Linear Regression with an Unknown Permutation: Statistical and Computational Limits
This addresses a fundamental challenge in statistical inference with permutations, providing theoretical limits and computational insights, though it is incremental in extending known permutation recovery frameworks.
The paper tackles the problem of recovering an unknown permutation in a noisy linear observation model, establishing sharp conditions on SNR, sample size, and dimension for exact and approximate recovery, and showing that maximum likelihood estimation is NP-hard but polynomial-time solvable for dimension one.

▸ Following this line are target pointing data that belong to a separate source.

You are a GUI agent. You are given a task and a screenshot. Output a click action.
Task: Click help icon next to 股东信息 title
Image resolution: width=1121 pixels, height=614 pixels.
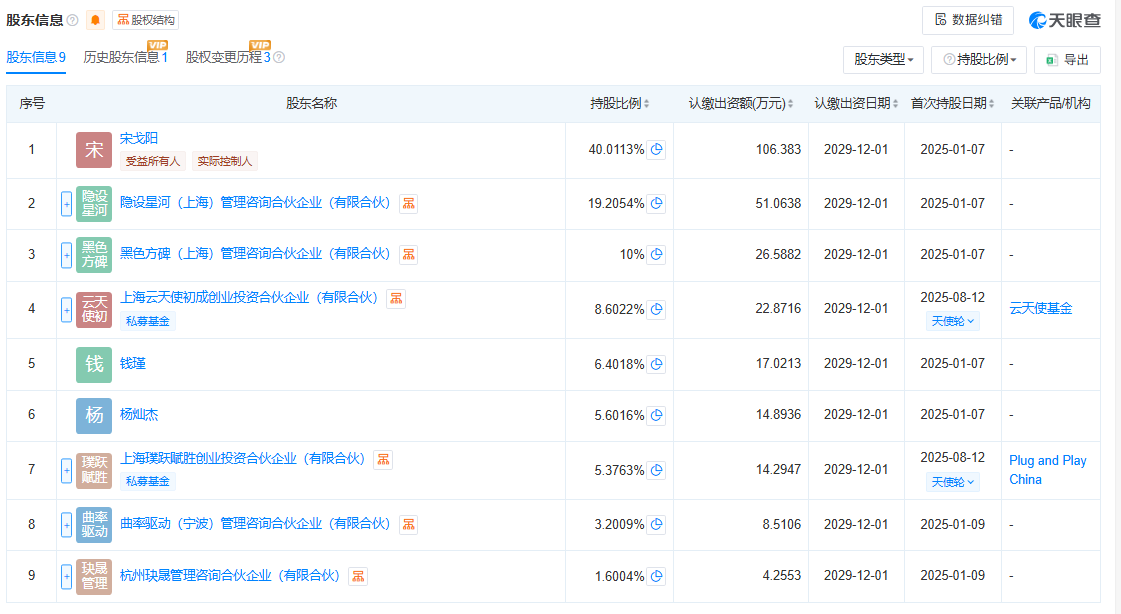pos(73,20)
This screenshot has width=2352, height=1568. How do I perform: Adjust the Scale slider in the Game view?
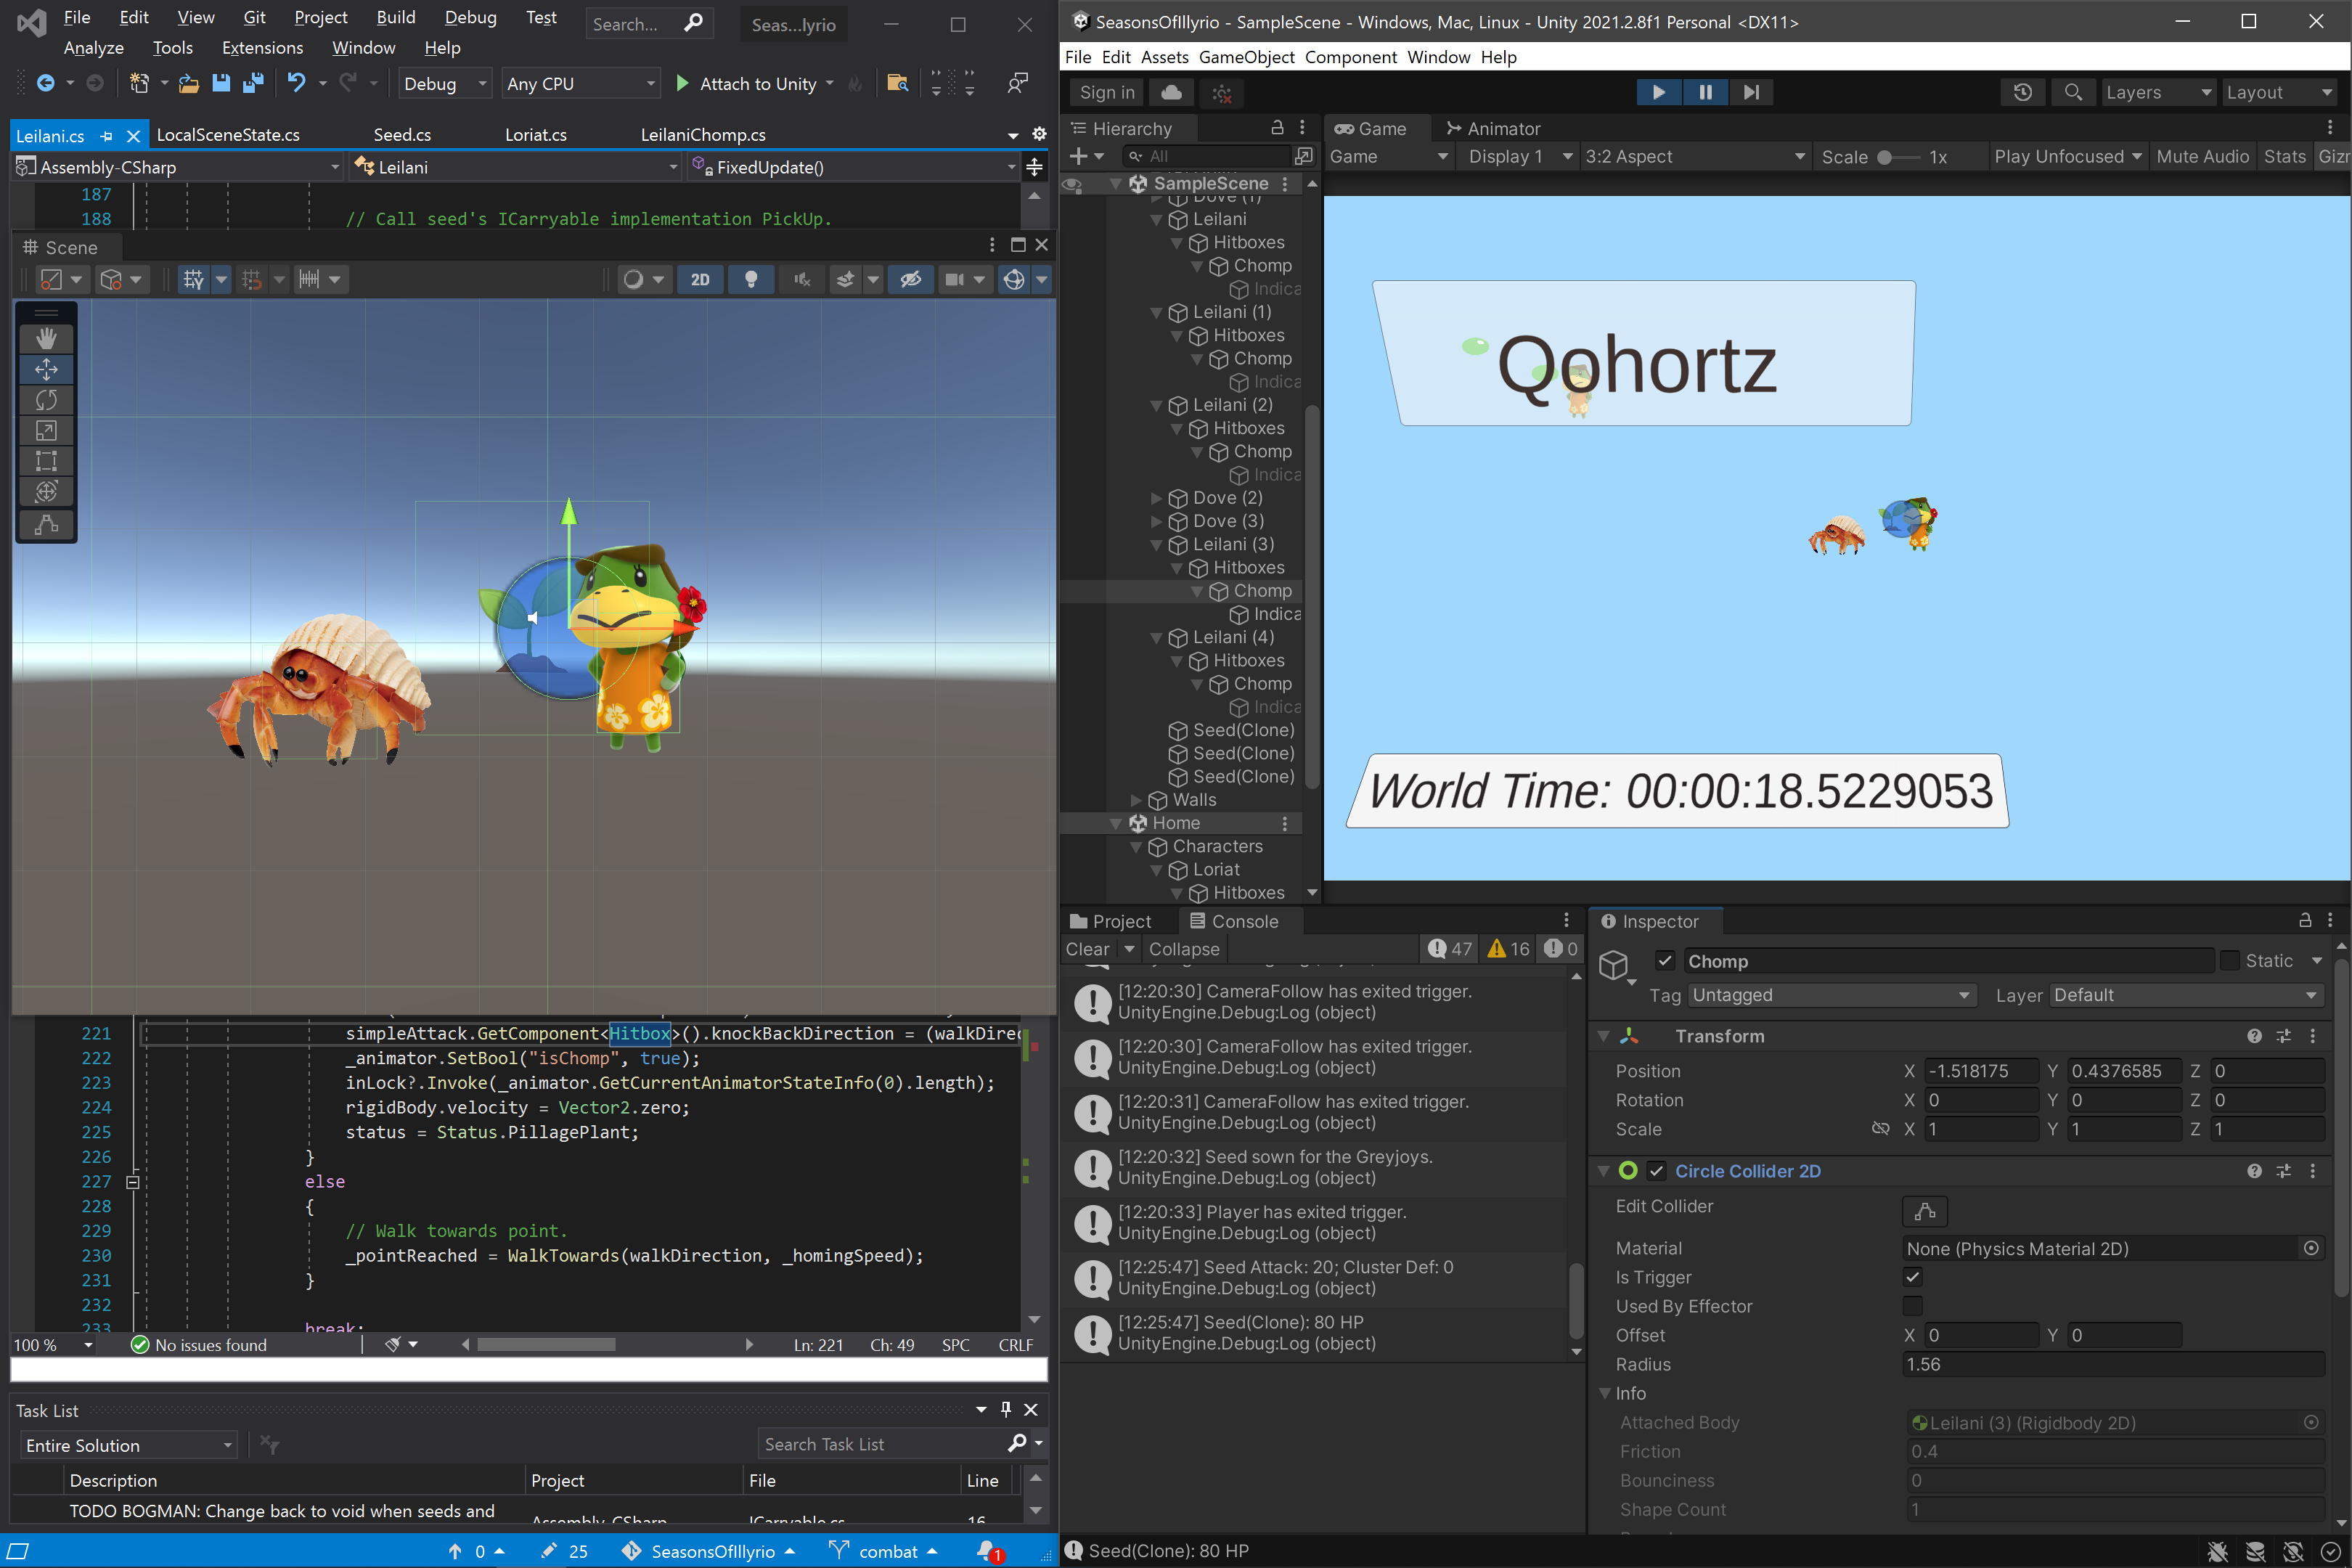pyautogui.click(x=1884, y=157)
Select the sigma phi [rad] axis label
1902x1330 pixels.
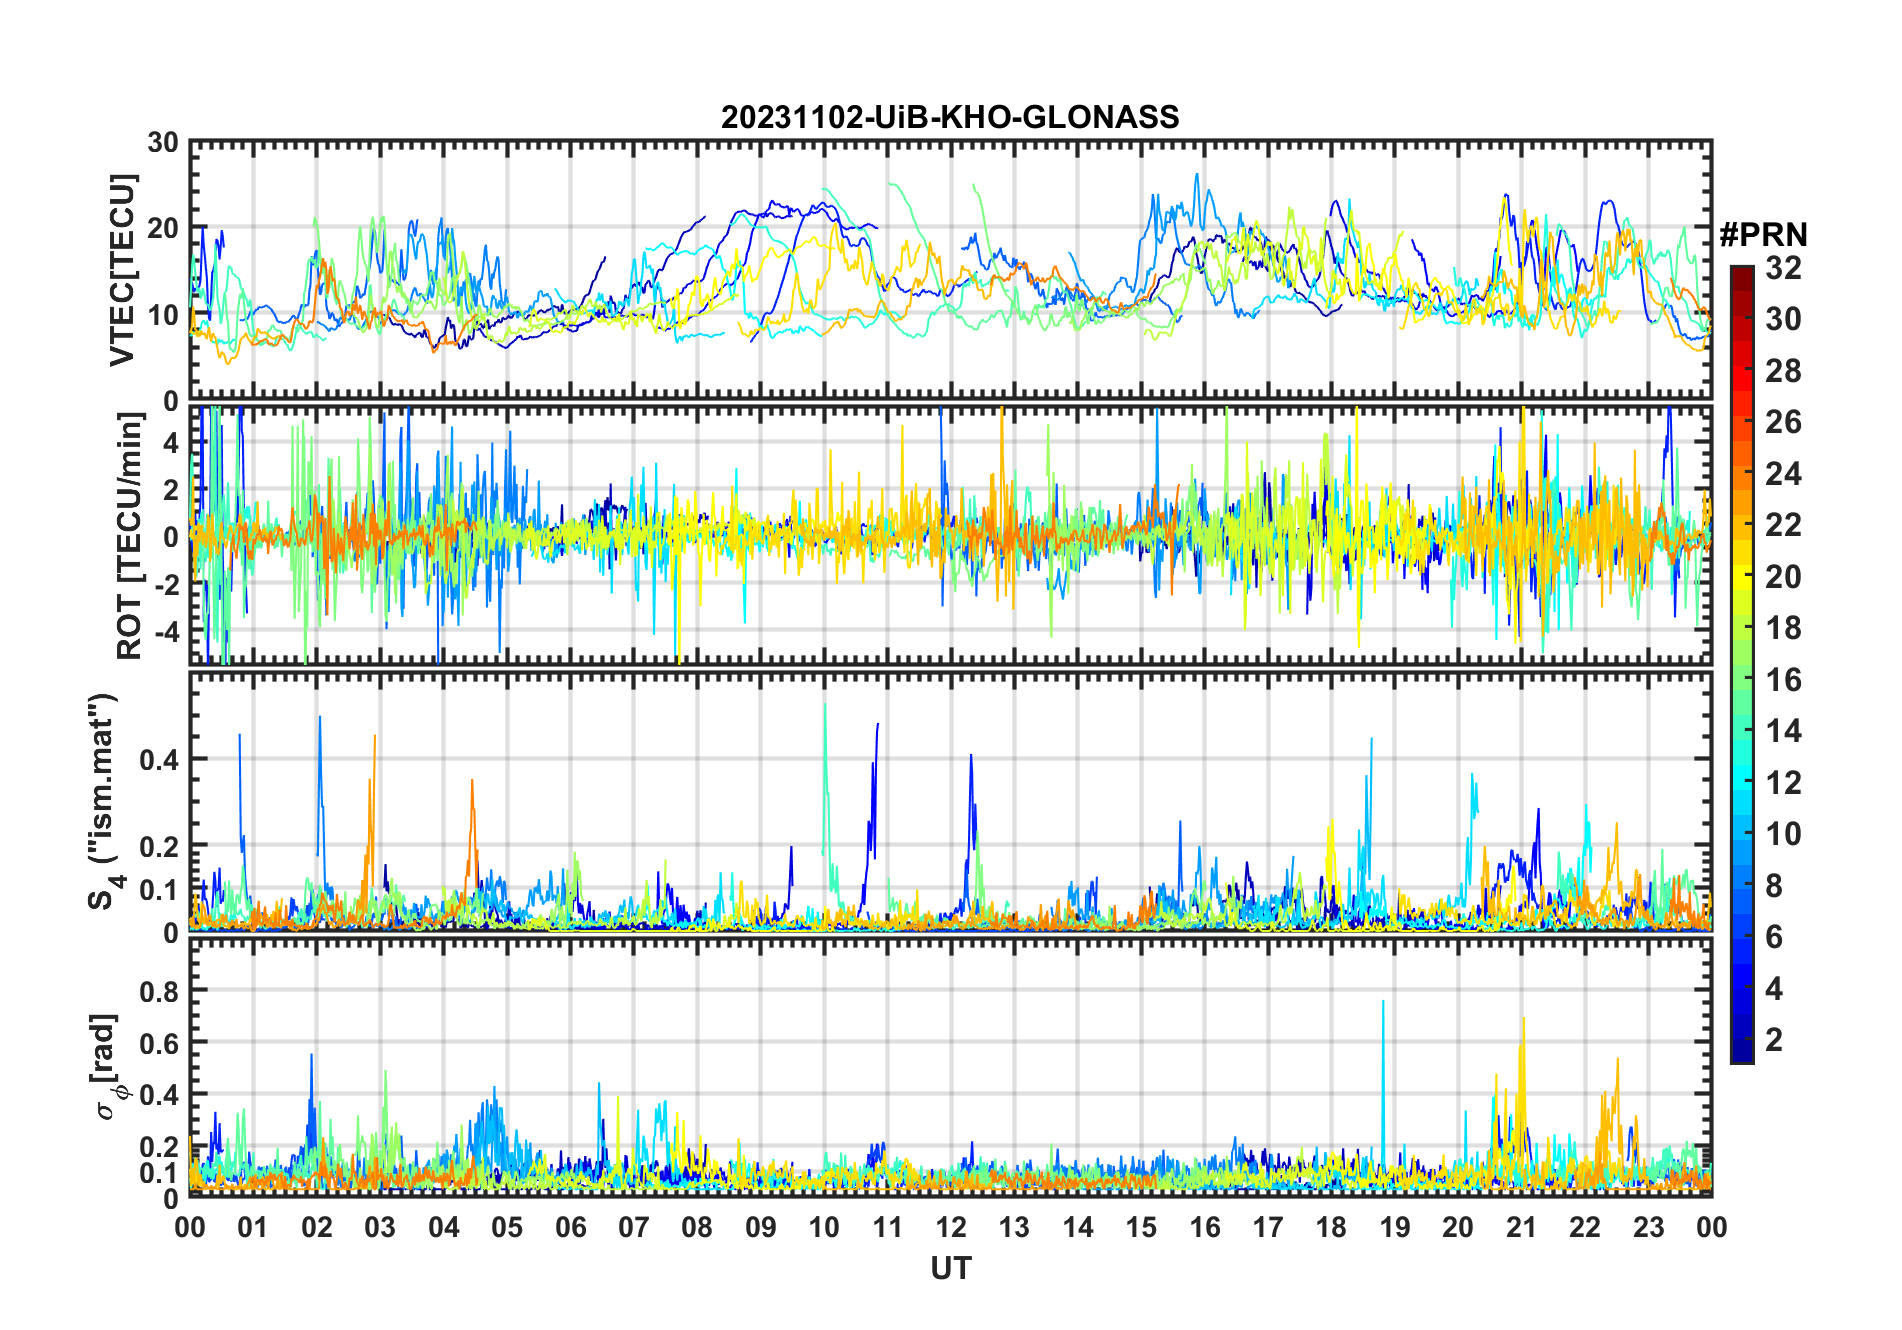(108, 1067)
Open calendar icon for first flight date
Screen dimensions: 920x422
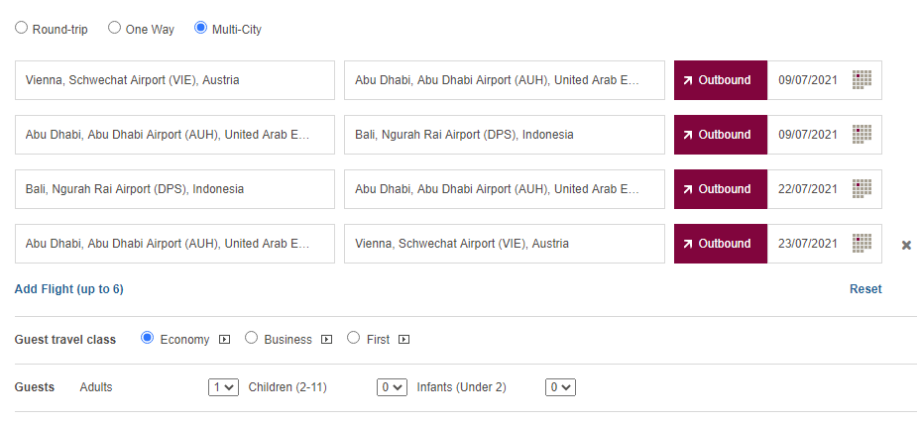coord(862,80)
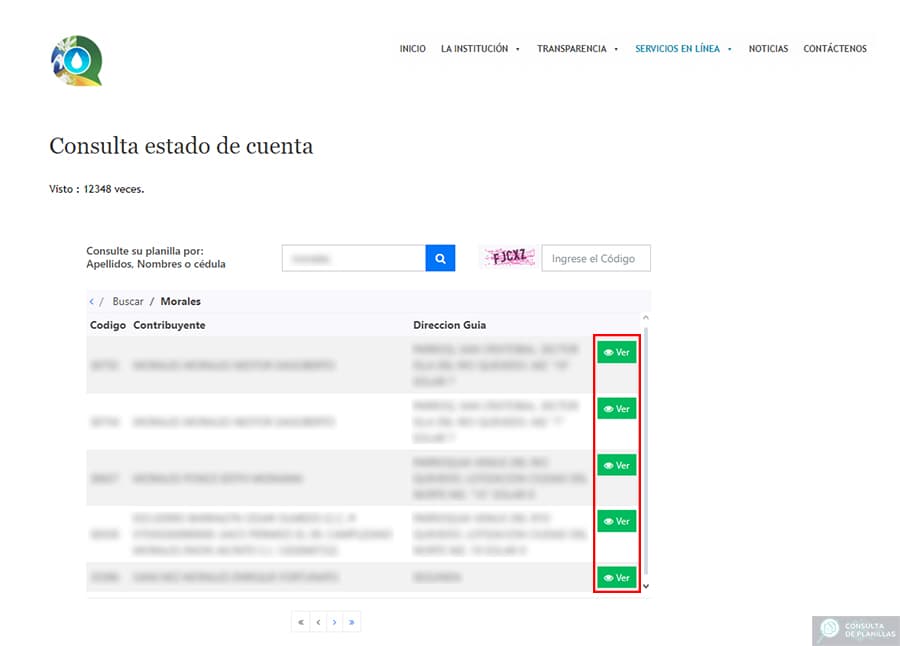Click the results scrollbar down arrow

point(645,586)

Consider a noisy linear observation model with an unknown permutation, based on observing $y = Π^* A x^* + w$, where $x^* \in \mathbb{R}^d$ is an unknown vector, $Π^*$ is an unknown $n \times n$ permutation matrix, and $w \in \mathbb{R}^n$ is additive Gaussian noise. We analyze the problem of permutation recovery in a random design setting in which the entries of the matrix $A$ are drawn i.i.d. from a standard Gaussian distribution, and establish sharp conditions on the SNR, sample size $n$, and dimension $d$ under which $Π^*$ is exactly and approximately recoverable. On the computational front, we show that the maximum likelihood estimate of $Π^*$ is NP-hard to compute, while also providing a polynomial time algorithm when $d =1$.